В дверь позвонили. Момент был, что называется, самый неподходящий, так как мы с Роденом в сотый раз перевешивали картины. Я балансировала на стремянке, а он притворялся, что держит её, и допивал второй бокал вина.

— Ты ждёшь гостей? — спросил натянуто, волнуясь о возможном возвращении Данилы.

— Только если налоговую инспекцию, — ответила отвлечённо, разглядывая картины. — Не могу я повесить поцелуй рядом с ногой, они никак не стыкуются. Эй, куда ты делся, я сейчас звезданусь отсюда.

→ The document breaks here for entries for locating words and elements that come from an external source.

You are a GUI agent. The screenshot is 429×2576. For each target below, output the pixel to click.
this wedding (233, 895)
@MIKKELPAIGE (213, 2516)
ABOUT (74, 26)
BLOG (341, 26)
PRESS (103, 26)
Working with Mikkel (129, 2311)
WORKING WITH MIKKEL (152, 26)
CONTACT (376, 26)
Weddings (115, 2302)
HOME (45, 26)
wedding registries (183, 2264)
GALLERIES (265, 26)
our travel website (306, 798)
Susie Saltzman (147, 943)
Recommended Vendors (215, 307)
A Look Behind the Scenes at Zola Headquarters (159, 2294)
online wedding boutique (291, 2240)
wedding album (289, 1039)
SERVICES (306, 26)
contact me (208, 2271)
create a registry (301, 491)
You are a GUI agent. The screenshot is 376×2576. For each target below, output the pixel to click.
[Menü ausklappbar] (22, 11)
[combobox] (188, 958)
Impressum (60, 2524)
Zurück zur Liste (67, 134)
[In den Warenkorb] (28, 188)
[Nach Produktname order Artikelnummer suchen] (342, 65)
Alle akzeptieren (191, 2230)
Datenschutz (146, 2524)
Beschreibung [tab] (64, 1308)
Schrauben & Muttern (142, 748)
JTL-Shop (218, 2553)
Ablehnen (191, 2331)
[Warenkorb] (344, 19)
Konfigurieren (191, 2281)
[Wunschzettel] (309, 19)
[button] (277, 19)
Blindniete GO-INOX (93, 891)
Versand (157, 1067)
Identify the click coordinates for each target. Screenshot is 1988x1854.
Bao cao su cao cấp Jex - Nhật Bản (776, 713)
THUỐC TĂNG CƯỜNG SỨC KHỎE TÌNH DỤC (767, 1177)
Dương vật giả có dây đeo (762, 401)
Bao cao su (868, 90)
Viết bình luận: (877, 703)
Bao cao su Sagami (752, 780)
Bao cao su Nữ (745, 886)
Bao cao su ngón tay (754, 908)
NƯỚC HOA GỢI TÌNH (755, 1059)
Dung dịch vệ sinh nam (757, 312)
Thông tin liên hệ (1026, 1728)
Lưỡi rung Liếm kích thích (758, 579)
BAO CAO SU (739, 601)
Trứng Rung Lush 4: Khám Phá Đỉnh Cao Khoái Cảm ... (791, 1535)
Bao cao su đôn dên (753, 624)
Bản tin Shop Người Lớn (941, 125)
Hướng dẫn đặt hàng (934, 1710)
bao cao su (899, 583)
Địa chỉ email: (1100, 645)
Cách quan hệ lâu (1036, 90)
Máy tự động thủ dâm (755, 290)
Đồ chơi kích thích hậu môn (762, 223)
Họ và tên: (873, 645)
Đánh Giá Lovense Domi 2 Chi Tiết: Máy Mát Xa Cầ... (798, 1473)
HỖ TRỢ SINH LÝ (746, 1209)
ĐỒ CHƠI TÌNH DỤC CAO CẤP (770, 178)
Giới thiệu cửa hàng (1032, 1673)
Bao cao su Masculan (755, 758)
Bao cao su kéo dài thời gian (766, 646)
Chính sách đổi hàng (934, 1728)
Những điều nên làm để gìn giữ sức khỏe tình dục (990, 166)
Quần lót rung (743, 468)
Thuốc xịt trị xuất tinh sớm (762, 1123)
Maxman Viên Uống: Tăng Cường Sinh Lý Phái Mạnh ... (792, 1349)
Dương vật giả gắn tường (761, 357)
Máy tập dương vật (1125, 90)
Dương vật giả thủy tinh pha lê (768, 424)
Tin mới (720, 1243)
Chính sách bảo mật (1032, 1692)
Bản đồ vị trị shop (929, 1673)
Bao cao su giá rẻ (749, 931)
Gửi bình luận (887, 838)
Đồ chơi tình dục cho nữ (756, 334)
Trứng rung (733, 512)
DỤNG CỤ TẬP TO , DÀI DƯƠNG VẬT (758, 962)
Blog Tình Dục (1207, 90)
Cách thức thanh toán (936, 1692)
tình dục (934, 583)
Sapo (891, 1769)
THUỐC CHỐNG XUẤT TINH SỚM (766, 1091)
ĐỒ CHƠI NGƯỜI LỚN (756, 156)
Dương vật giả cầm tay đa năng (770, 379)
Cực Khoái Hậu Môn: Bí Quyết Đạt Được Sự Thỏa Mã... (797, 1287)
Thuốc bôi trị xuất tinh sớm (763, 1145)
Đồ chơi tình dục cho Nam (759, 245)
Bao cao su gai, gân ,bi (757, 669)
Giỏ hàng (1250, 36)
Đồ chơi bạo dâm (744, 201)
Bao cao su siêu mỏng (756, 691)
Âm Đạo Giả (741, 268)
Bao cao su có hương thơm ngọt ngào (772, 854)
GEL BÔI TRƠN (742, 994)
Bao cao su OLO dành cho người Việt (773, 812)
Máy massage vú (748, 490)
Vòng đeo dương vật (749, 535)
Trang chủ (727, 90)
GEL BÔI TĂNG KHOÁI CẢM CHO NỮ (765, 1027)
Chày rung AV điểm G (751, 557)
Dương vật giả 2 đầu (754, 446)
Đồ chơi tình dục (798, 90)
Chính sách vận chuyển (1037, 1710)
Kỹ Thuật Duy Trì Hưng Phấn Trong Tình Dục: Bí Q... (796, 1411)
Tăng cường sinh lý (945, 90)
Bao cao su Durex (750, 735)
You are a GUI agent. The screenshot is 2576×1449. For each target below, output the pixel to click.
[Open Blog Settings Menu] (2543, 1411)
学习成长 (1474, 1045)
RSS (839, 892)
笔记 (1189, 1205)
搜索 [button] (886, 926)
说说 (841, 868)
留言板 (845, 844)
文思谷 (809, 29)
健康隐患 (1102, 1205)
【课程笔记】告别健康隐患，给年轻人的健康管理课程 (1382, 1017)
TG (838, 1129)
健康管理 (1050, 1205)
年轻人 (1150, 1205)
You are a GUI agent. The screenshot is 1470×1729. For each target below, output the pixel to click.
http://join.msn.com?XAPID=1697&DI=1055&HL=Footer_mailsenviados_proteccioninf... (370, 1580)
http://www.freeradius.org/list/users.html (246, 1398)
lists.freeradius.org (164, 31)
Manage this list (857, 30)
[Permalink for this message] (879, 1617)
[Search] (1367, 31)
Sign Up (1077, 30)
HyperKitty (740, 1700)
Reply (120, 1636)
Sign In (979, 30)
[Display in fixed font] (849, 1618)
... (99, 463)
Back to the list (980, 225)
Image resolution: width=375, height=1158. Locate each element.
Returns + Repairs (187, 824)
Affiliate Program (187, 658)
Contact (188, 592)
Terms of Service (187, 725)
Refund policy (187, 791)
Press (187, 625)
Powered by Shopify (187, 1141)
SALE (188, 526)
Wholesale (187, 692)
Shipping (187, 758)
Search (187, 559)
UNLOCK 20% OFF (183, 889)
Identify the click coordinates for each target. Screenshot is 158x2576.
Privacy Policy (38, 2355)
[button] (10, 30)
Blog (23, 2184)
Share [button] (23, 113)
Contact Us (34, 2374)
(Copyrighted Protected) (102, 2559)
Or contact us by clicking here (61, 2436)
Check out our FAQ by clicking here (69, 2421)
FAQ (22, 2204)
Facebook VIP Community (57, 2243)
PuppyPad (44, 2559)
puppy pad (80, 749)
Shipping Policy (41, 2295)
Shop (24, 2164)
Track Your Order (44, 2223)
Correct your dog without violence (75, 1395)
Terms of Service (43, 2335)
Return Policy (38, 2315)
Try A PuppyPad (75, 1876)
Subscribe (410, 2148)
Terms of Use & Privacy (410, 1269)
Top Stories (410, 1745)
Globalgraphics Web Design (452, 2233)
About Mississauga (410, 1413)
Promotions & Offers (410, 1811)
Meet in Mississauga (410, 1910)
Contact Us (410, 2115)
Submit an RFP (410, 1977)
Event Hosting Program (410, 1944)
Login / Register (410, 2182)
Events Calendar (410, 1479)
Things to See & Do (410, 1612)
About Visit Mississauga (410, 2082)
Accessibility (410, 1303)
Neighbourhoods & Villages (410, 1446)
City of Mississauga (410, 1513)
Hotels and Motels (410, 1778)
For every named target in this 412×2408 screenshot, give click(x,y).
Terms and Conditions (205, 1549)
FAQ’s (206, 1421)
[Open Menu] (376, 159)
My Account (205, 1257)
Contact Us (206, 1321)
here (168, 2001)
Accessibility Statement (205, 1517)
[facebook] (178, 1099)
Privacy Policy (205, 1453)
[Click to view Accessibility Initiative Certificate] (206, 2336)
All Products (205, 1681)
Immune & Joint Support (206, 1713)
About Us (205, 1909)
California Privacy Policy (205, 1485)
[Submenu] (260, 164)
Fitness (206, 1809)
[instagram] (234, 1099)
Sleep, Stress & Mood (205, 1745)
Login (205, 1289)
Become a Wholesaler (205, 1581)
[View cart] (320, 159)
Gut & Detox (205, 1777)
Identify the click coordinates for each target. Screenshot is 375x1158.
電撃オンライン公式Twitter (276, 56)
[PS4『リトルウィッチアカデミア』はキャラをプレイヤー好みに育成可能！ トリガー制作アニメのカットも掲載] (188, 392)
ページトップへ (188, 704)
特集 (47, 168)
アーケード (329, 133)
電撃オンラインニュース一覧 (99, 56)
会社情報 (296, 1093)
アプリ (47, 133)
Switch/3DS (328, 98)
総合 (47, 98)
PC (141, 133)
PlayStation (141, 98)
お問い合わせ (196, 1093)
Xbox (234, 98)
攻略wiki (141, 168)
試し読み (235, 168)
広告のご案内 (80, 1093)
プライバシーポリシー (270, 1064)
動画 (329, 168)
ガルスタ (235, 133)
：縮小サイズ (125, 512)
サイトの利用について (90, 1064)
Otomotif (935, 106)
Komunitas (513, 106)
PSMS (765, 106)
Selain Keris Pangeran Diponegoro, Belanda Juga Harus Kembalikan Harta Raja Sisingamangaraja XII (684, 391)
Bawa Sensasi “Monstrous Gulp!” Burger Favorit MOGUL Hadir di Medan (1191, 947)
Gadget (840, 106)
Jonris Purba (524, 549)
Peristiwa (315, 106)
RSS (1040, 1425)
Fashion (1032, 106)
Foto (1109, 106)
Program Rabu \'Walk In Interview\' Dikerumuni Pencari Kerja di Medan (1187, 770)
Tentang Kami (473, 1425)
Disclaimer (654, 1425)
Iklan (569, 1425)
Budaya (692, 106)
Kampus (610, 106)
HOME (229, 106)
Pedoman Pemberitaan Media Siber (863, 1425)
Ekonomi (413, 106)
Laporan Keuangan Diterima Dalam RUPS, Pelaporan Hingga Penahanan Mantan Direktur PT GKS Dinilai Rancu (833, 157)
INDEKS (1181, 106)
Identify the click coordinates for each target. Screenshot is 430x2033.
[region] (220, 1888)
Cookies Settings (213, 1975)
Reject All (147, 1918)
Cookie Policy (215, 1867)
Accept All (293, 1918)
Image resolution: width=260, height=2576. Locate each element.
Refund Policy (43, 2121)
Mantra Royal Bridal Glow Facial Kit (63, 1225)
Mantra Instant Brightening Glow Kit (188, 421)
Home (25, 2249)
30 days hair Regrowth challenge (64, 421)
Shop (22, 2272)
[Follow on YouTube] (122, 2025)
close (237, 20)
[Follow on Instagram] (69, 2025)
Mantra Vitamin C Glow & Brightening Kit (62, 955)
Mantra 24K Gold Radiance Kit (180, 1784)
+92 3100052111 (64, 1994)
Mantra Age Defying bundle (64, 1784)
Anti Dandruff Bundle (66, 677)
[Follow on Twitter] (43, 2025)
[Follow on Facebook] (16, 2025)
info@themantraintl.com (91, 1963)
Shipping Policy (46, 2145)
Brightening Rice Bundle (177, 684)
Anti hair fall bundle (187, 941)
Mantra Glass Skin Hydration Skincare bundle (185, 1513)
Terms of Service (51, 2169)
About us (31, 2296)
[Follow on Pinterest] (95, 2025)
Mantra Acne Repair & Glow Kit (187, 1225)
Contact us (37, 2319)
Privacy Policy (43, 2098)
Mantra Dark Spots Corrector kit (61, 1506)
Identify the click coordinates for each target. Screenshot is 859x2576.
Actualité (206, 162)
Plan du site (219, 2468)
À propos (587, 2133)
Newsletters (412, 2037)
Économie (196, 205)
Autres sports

Обернулась и проглотила следующие слова.

Рядом с Алексеем Роден смотрится весьма комично. Костлявый и высокий, он похож на жердь по сравнению с бойцовским телосложением третьего Резника. Но после двух бокалов вина моего соседа мало что смущает. Смело хлопая Алексея по плечу, он заявляет:

— У нас с Никой возникла творческая проблема.

— Мог бы и спросить, пускать его или нет, — пробурчала я, глядя на двенадцать доказательств того, что я не забыла о поцелуе Алексея Резника.

Какого чёрта он делает в моей квартире?

— Я здесь, и я смогу тебя защитить! — хихикнул сосед. Небось весь день только пыль и глотал, поэтому захмелел от девчоночьего вина. — Эй, ты что делаешь, Ника?

Я снимала картины со стены и держала их, балансируя, как стопку тарелок. Не хочу, чтобы Алексей на них смотрел.

— Не снимай! Мы сейчас все вместе обсудим! — завопил сосед.

Стремянка предательски шаталась, пока я пыталась дотянуться до одной из картин.


Сильные руки подхватили меня за талию и замерли, как только наши тела соприкоснулись. Алексей держал меня на весу, потом прижал к себе, как в замедленной съёмке. Я съехала вниз по его телу, и эффект был феноменальным. В голове словно фотовспышка — видение новой работы. Гипс. Сплетённые тела, ещё не знающие друг друга, отрицающие близость.

Блин, у меня с этими двенадцатью картинами большие проблемы, а уже следующая идея попёрла! Гипс-то тут при чём, я вообще с ним не работаю.

Прямо наваждение какое-то, нашла себе самого неподходящего муза в мире. Два месяца полного творческого застоя, а теперь, как только в поле зрения появляется третий Резник, меня взрывает по полной программе. Да ещё тянет не в ту степь. В эротическую.